Jehu told them to throw her off the wall, and when they did, Jehu rode over her body with his horse to ensure she was dead. And dogs ate the remnants of her body, so that no one could ever point to a tomb and say, "There lies Jezebel."
And the heads of seventy sons of Ahab was sent to Jehu in baskets.

Then Jehu slew Ahab's supporters, friends, and the priests of Baal, as well as forty-two kinsmen of King Ahaziah of Judah. And Jehu rooted out the worship of Baal from Israel, but he did not destroy the golden calves at Bethel and Dan.
During Jehu's reign of twenty-eight years, Hazael king of Damascus captured all the lands of Israel east of the Jordan River. And when Jehu died in 815 BCE, Jehoahaz his son succeeded him to the throne to rule over Israel from Samaria for seventeen years.

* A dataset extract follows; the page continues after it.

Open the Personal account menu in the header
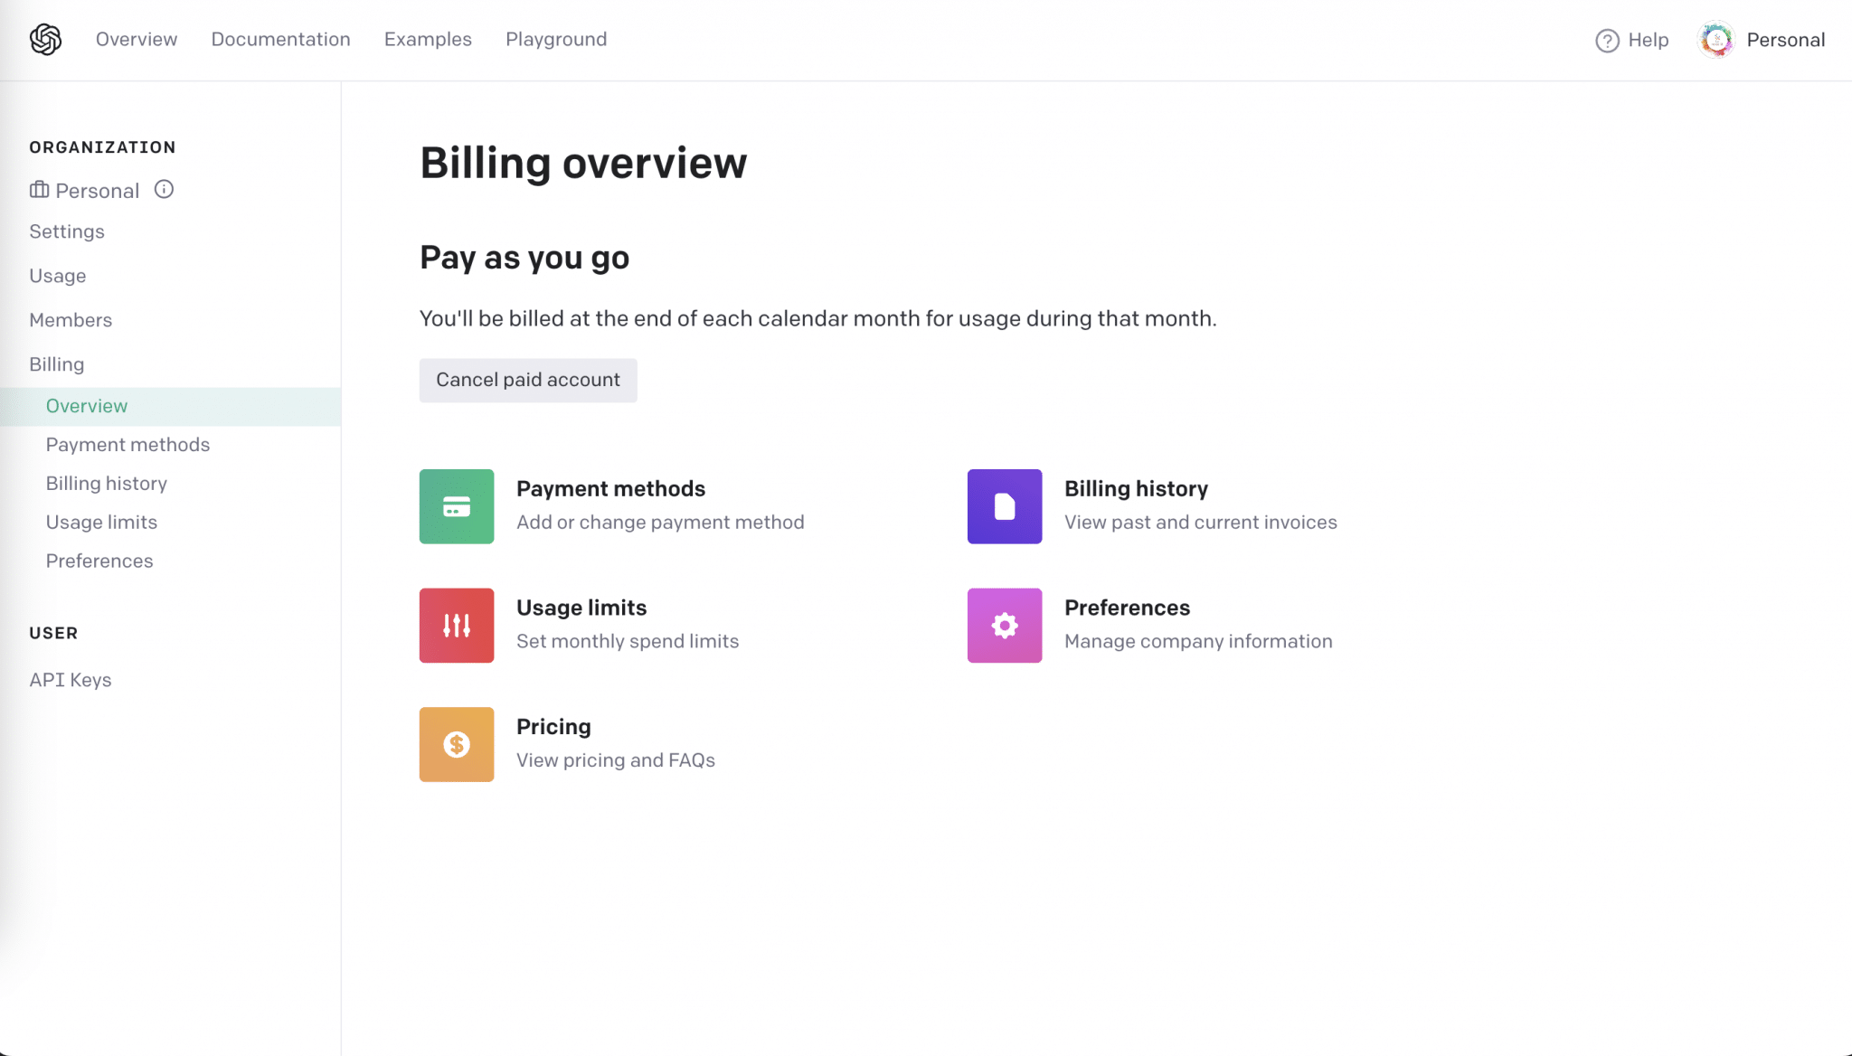 tap(1785, 40)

But Jehoahaz also did nothing about the golden calves at Bethel and Dan. He was defeated by the Arameans, and much of Israel was occupied until the end of the his reign. At one point, the kingdom's power was reduced to fifty horsemen, ten chariots, and ten thousand foot soldiers.

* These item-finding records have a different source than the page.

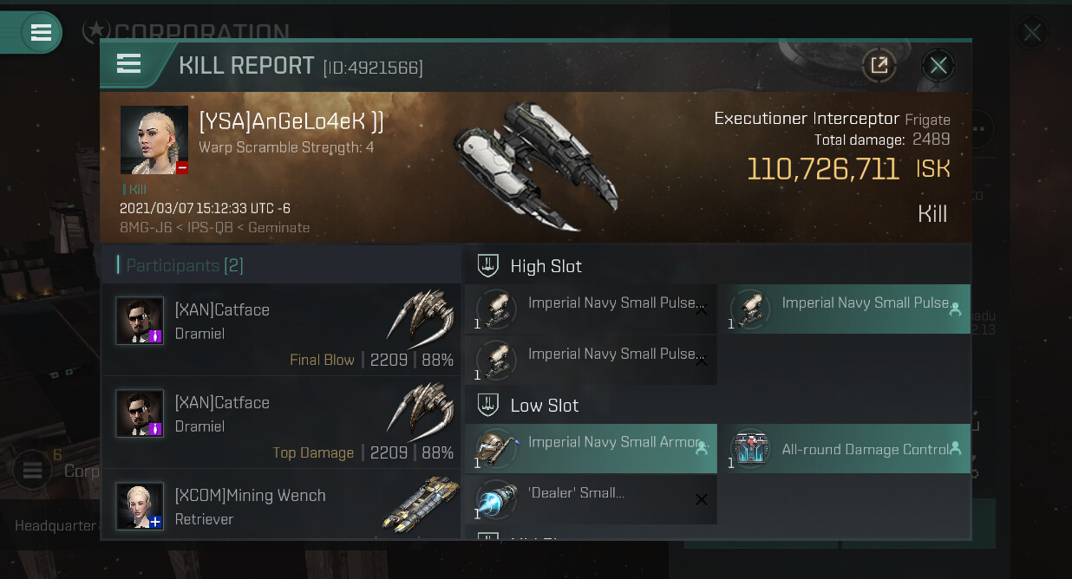Image resolution: width=1072 pixels, height=579 pixels.
Task: Share the kill report via export icon
Action: [879, 65]

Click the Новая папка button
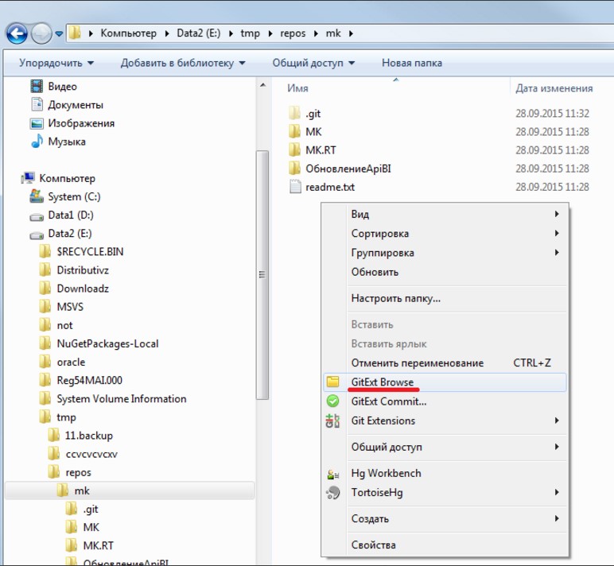(412, 63)
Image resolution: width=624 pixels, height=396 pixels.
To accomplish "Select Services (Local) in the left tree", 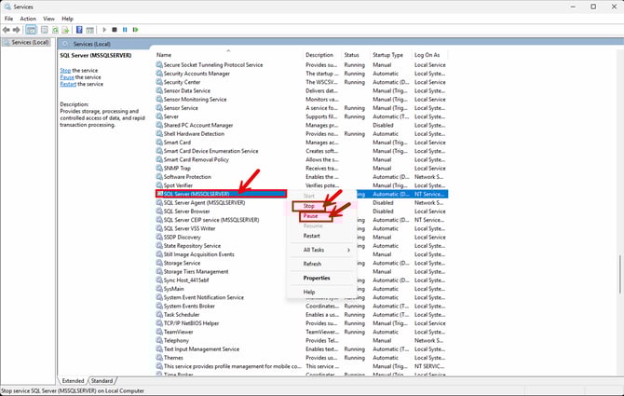I will (x=28, y=43).
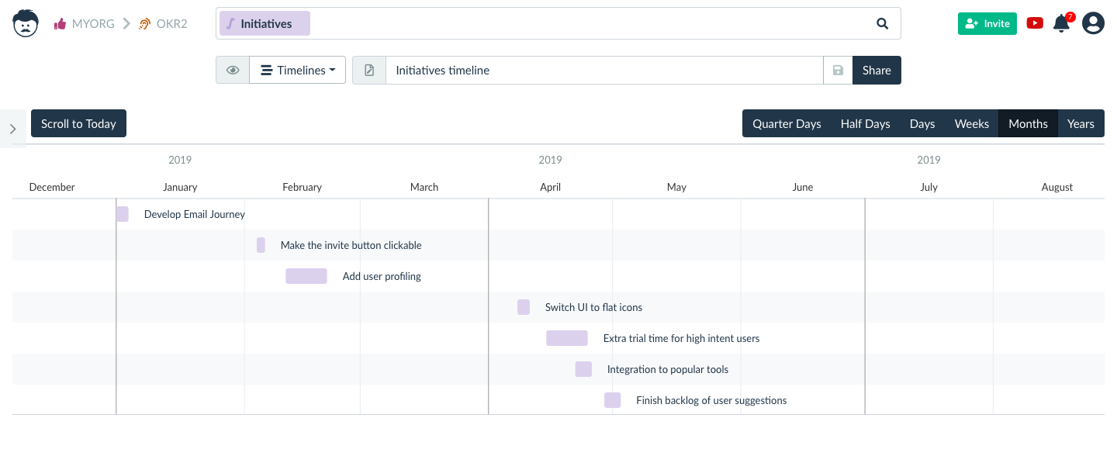Switch to the Weeks view
The width and height of the screenshot is (1117, 456).
[971, 124]
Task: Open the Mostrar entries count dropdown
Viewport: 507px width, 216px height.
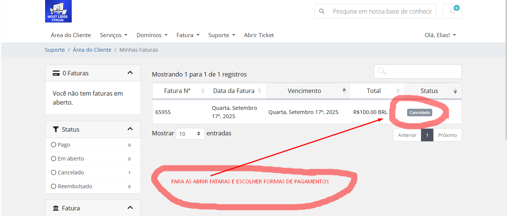Action: 190,134
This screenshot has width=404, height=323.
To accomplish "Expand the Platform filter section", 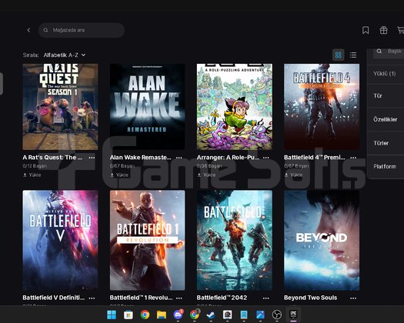I will pos(386,166).
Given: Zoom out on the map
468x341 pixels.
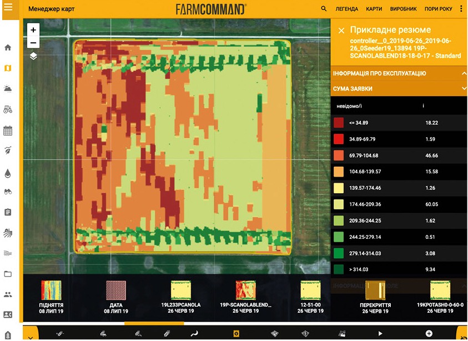Looking at the screenshot, I should [33, 42].
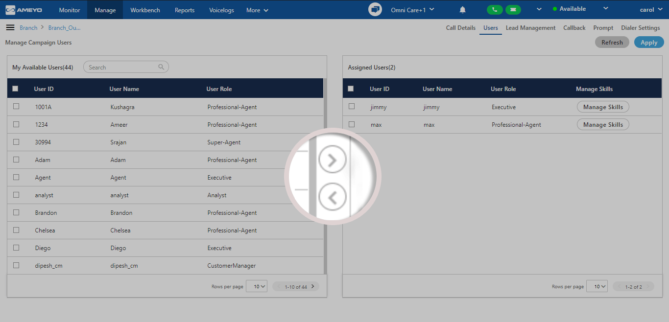Click the Apply button
The height and width of the screenshot is (322, 669).
coord(648,43)
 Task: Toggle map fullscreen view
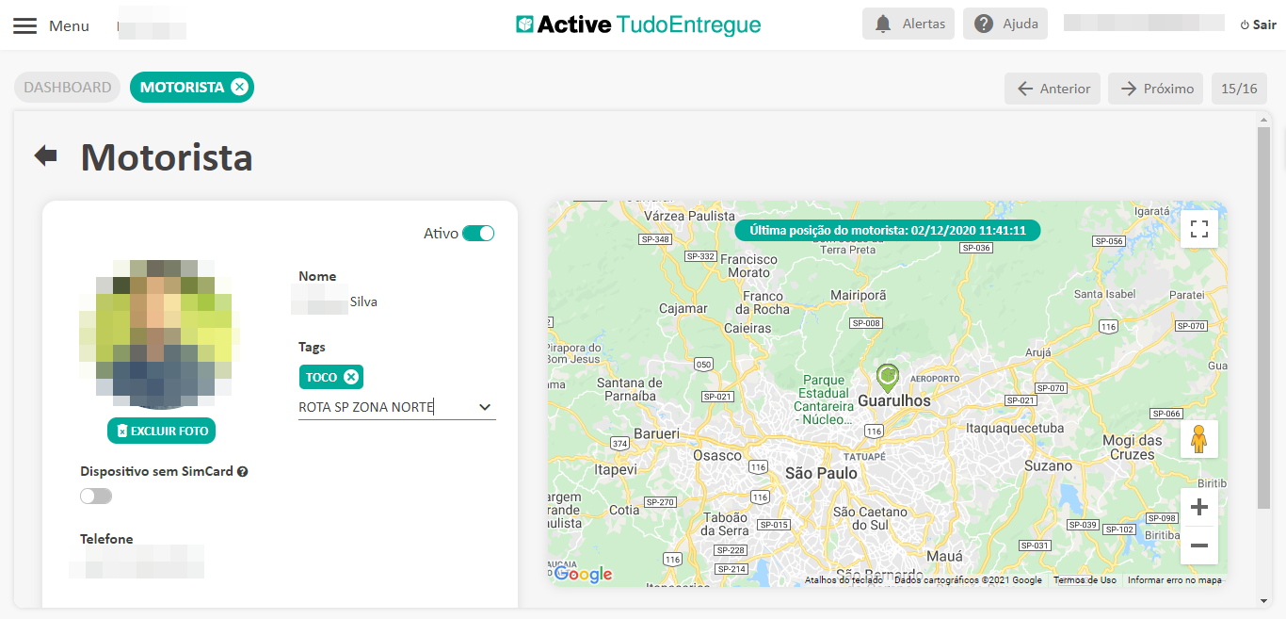(1198, 229)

His son Joash succeeded Jehoahaz after his death in 801 BCE, and Joash ruled Israel for sixteen years.

Joash defeated the Arameans in three separate battles, and won back for Israel the cities of the Transjordan that had been lost. And when Joash died in 786 BCE he was succeeded by his son Jeroboam II, who ruled Israel for forty-one years.
Under Jeroboam II's long reign the Northern Kingdom reached the pinnacle of its wealth and power and territorial extent. The population of Israel exceeded 350,000 and the border of the nation extended from the river Orontes to the Mediterranean Sea. For a time, it was the leading power of the region.

Then in 746 BCE Zechariah succeeded Jeroboam II and ruled for only six months before he was assassinated by Shallum. This ended the dynasty of Jehu after four generations of his descendants, fulfilling a prophetic blessing that was given to Jehu after his deeds rooting out the seed of Ahab.

Shallum the Usurper, who was allied with Damascus, ruled Israel for only one month before he was killed by Menahem, a general of the army of Israel in 745 BCE.

Menahem greatly strengthened the kingdom, but he was cruel, putting down revolts without mercy, and he was forced to pay heavy tribute to the Assyrian Empire. Uncharacteristically, he died a natural death, and Pekahiah son of Menahem succeeded his father to the throne in 738 BCE.

Pekahiah reigned less than two years before he was killed in 737 BCE by Captain Pekah, son of Remaliah, his military adjutant, in the citadel of the royal palace at Samaria, aided by fifty men of Gilead.

Isaiah made note of an alliance between King Pekah and King Rezin of Aram that threatened King Ahaz of Judah. But this was the time the Assyrians made their bid for great power. Under Pekah's reign the kingdom of Israel was reduced to solely the lands of Ephraim and parts of Manasseh. Then in 732 BCE King Pekah was slain by Hoshea, son of Elah.

In the fourth year of his reign, Hoshea was summoned to the court of Shalmaneser to explain his failure to pay the 1,000 talents of tribute required of him. He was imprisoned, and the Assyrians attacked Israel from 727-725 BCE. The province of Samaria became, for all intents and purposes, a vassal of Damascus governed by military officers.

In 721 the Assyrian army was withdrawn to secure the succession of Sargon II after the death of Shalmaneser.

In 720 Sargon II occupied all of Israel and deported the people to the east, where they soon lost their identity forever as separate tribes through intermarriage with the Medeans. But a remnant of all the tribes of the Northern Kingdom were taken by Binah to colonize the Land We Know.